Páginas

domingo, 24 de julho de 2016

LEITURA DE DOMINGO

Com certeza

É apenas um desabafo... Não consigo mais ouvir alguém falar "Com certeza" pra lá e pra cá... Com certeza, uma epidemia.
       
            Ricardo Freire
Você deve se lembrar da terrível epidemia de cólera que, há mais ou menos uns cinco anos, deveria arrasar o Brasil. A imprensa não falava em outra coisa: o cólera estava devastando o Peru, e sua chegada ao patropi era iminente. O ministro peruano da Saúde tinha ido parar no hospital devido a um peixe cru comido ao vivo na televisão - e o telespectador brasileiro ficava imaginando quais ministros brasucas mereciam sorte semelhante.
As donas de casa correram às farmácias em busca de um novo gênero de primeira necessidade, o esterilizador de saladas. Os restaurantes japoneses ficaram às moscas (mais ou menos como há duas semanas, durante a epidemia de boatos sobre o salmão) e quase foram à falência coletivamente.
Pois bem. Com toda a atenção voltada para o cólera, acabamos não reparando numa outra doença que insidiosamente foi se alastrando por toda a população. Naquela época ainda eram poucos os que sofriam desse mal - talvez muitos fossem apenas portadores assintomáticos. Hoje, não. Hoje pode-se dizer que se trata de um dos maiores problemas de saúde pública do país.
Estou falando da epidemia do "com certeza".
Confesse: você também está contaminado. A todo momento, sem nenhuma razão especial, você solta um "com certeza" como resposta afirmativa para qualquer coisa. É incontrolável. Você tomou café-da-manhã hoje? Com certeza. Lula vai discursar de improviso? Com certeza. Os juros vão continuar subindo? Com certeza.

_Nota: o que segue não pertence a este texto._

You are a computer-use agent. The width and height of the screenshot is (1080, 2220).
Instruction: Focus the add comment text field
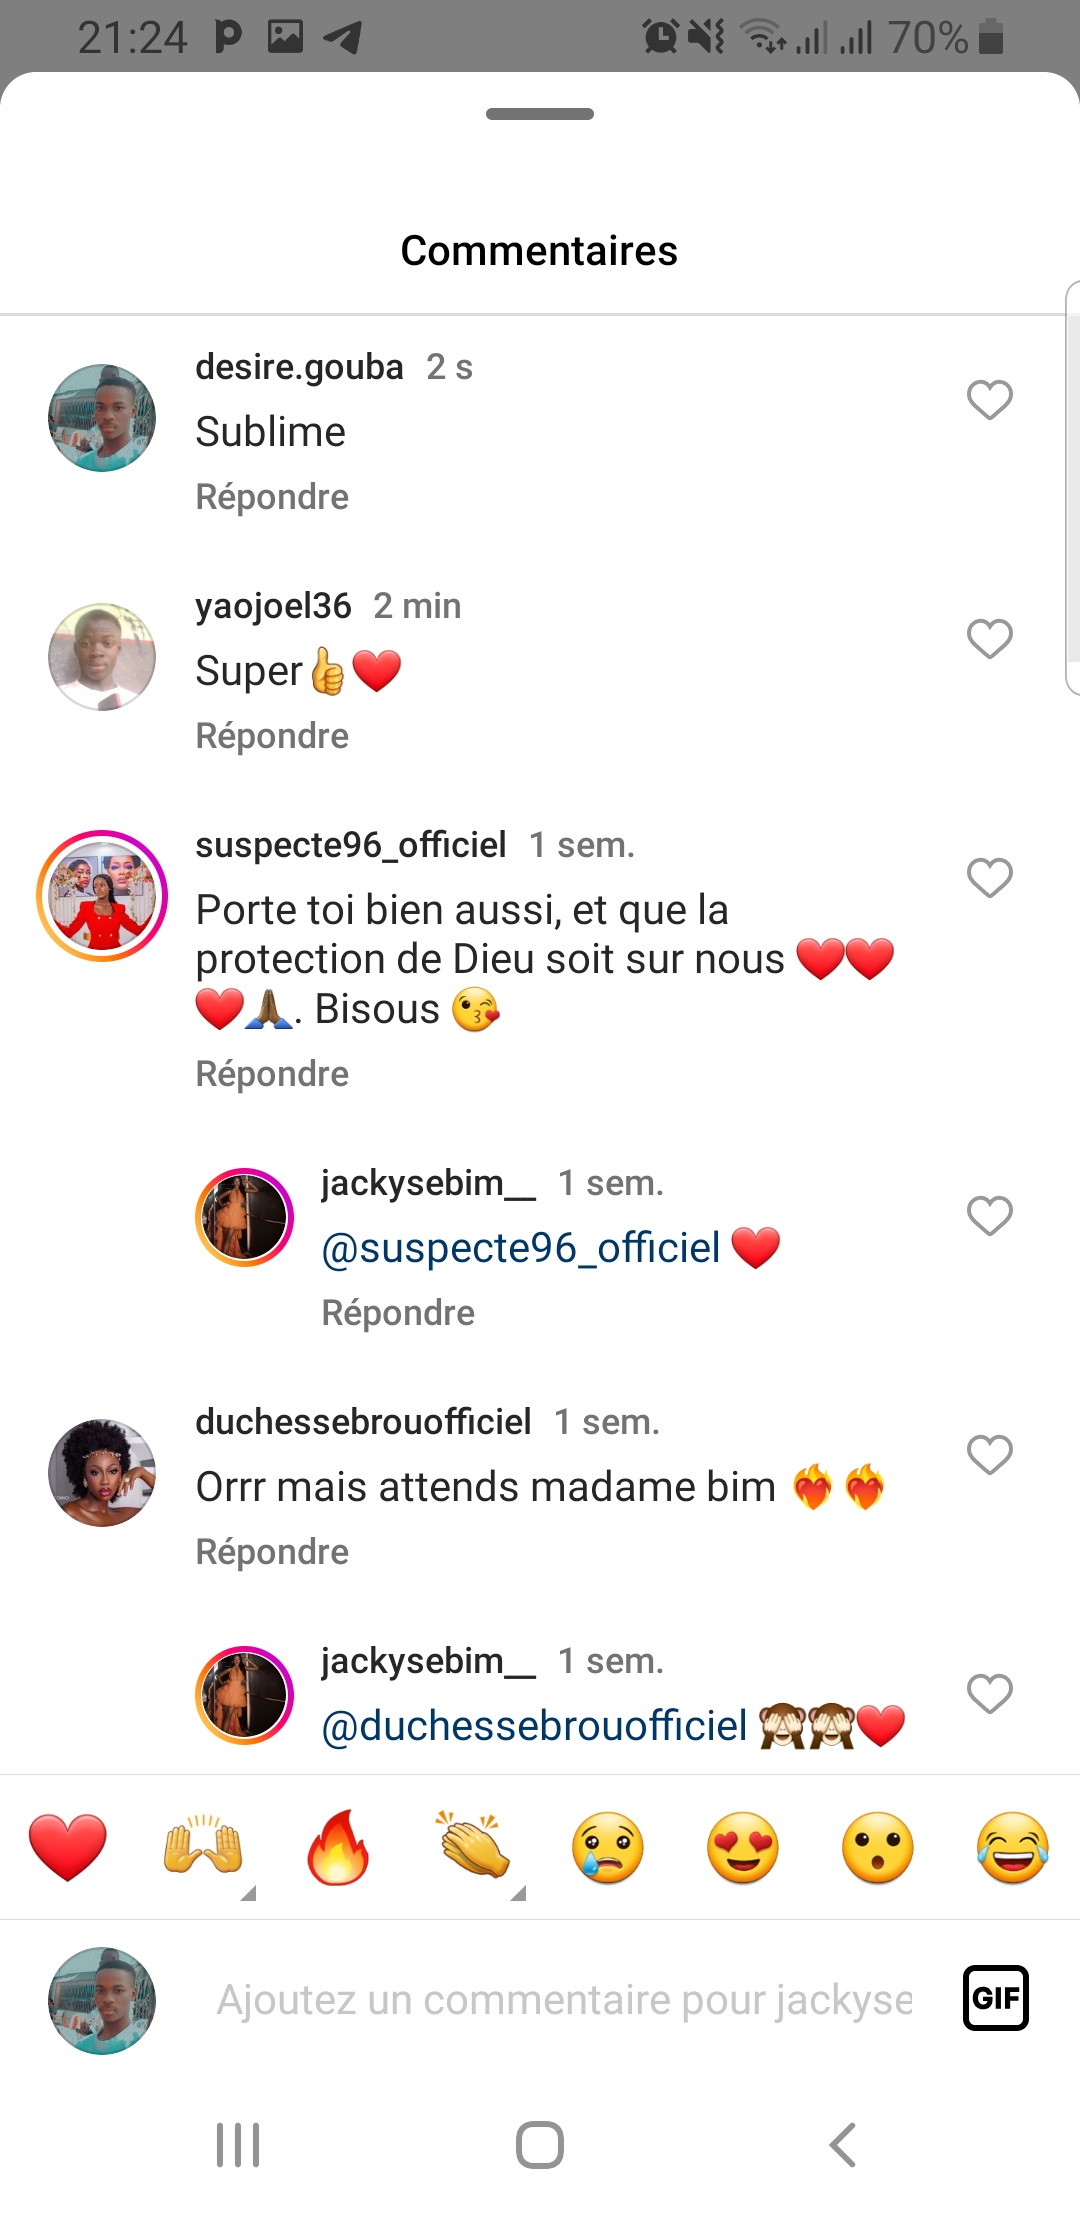564,2000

Diferentemente de outras doenças de linguagem, o vírus do "com certeza" não foi espalhado por nenhuma novela ou campanha de publicidade. Nunca foi bordão de programa humorístico, nem frase célebre de algum político imexível. A única pessoa pública a usar o "com certeza" como marca registrada é a apresentadora Leda Nagle - mas um talk show diurno na TVE é pouco para que ela seja apontada como a única culpada. O "com certeza" simplesmente pegou.

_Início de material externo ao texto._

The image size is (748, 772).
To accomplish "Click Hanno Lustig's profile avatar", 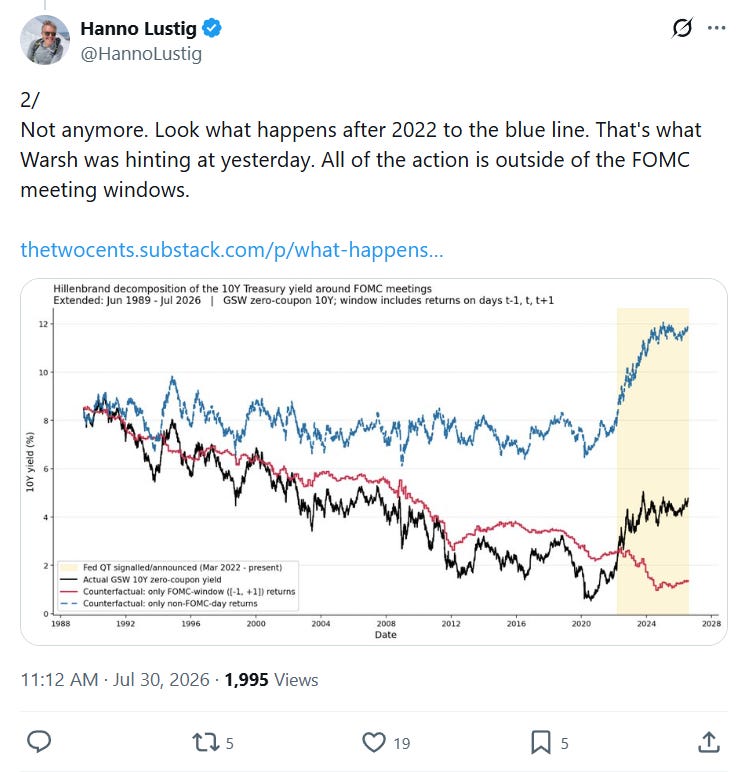I will pyautogui.click(x=45, y=40).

Até antes da epidemia do "com certeza", os brasileiros tinham o maior repertório de respostas afirmativas do planeta:
- É.
- Foi.
- Vamos.
- Posso.
- Recebeu.
- Anrã.
O leque de possibilidades era tão grande que raramente a gente lançava mão da resposta afirmativa dos sem-imaginação, o "sim". Para que falar "sim" se a gente podia responder "gostei", "fui" ou "quero"? Mas agora isso é passado. Porque só sabemos responder "com certeza".

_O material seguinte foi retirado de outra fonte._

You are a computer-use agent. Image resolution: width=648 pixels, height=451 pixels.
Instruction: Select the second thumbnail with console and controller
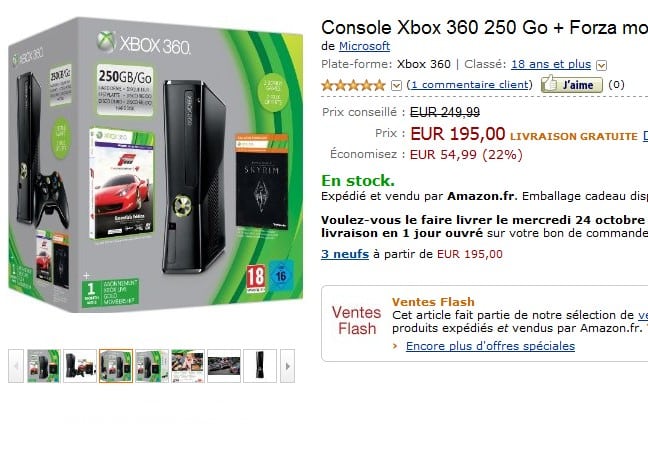[80, 366]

Se isso pelo menos fosse um sinal de que temos alguma certeza de qualquer coisa, tudo bem. Mas continuamos sem certeza de nada. Oitenta por cento dos "com certeza" que saem de nossa boca são puro chute. Vai chover amanhã? Com certeza. O trânsito está livre? Com certeza. Dá para chegar até a próxima cidade com essa gasolina? Com certeza.
Ainda não se sabe como o "com certeza" atua no cérebro - desconfia-se que se instale no sistema nervoso parassimpático, controlando todos os músculos involuntários -, mas existe o temor de que, dentro de poucos anos, o "com certeza" se transforme na única resposta que sejamos capazes de dar para qualquer pergunta.
- Você prefere os ovos fritos ou mexidos?
- Com certeza.
- Para onde você vai depois de amanhã?
- Com certeza.
- Qual é o seu nome?
- Com certeza.
Antes de isso acontecer, com certeza, já teremos perdido para sempre a palavra "não" - substituída, é claro, pela locução "sem certeza".